The kidney has the second highest level of mitochondria and oxygen use after the heart, resulting in one of the most energy-necessitating organs in the human body. Mitochondrial dysfunctions—e.g., alterations of mitochondrial biogenesis, mitochondrial fusion–fission imbalance, mitochondrial-damage-associated molecular patterns, and oxidative stress, among others—have recently been linked to the pathophysiologies of various forms of kidney diseases and potentially provide alternative approaches to their treatments. Tarniover et al. reviewed the recent findings in the field of mitochondrial dysfunction and kidney disease and discussed the potential contributions of mitochondria-targeting drugs as a therapeutic approach [25].
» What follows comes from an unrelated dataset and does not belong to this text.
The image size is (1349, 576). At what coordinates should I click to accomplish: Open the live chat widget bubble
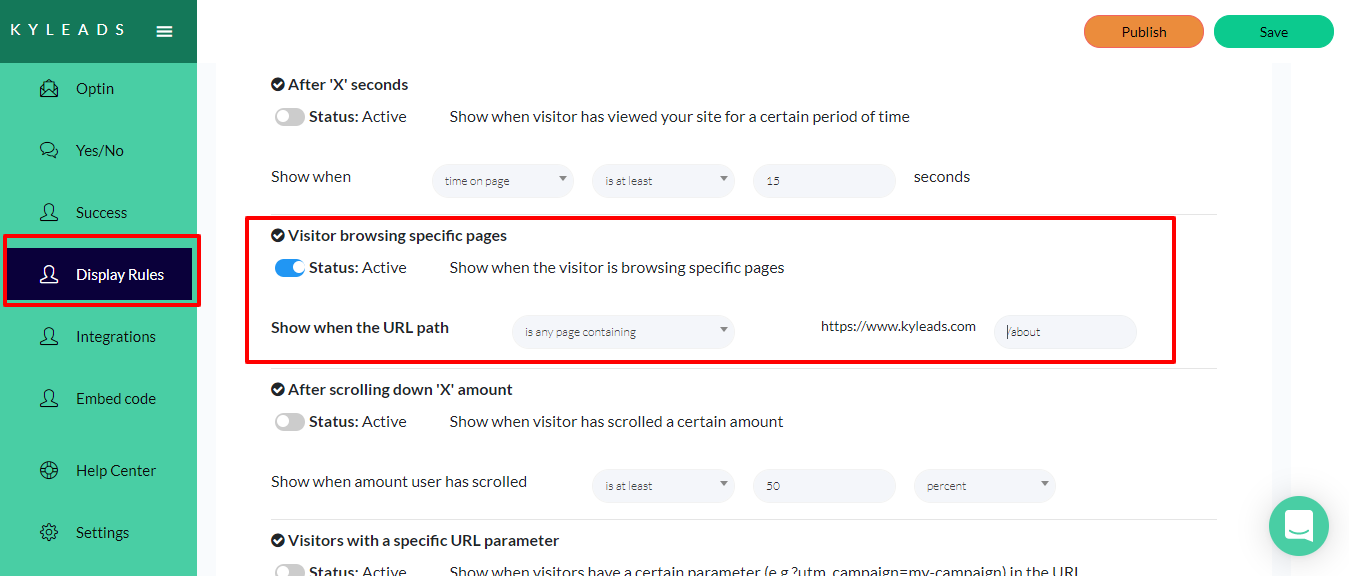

Finally, mitochondrial dysfunctions can also be caused by environmental contaminants; an example was provided by Alvi et al. that explored the toxic effects of bisphenol A (BPA) in experimental mice. They found that BPA exposure induced oxidative stress, impairing lipid and amino acid metabolism, and demonstrated that these effects could be, in part, ameliorated by resveratrol treatment [26].

In conclusion, this Special Issue presents a set of diverse themes related to mitochondrial dysfunctions and mitochondrial-targeted drug delivery in several common and rare diseases. It is known that mitochondrial dysfunctions play an important role in the etiopathogenesis of many diseases, so we recognize that the range of topics included here is not in any way exhaustive. Nevertheless, we expect that this collection will be of value to all researchers interested in the pharmacological modulation of mitochondrial (dys)function in a wide range of clinical and preclinical settings.

This Special Issue would not have been possible without the massive work and insights of all the participating authors and reviewers, whom we sincerely thank for their efforts in making the articles here presented instructive to all interested audiences.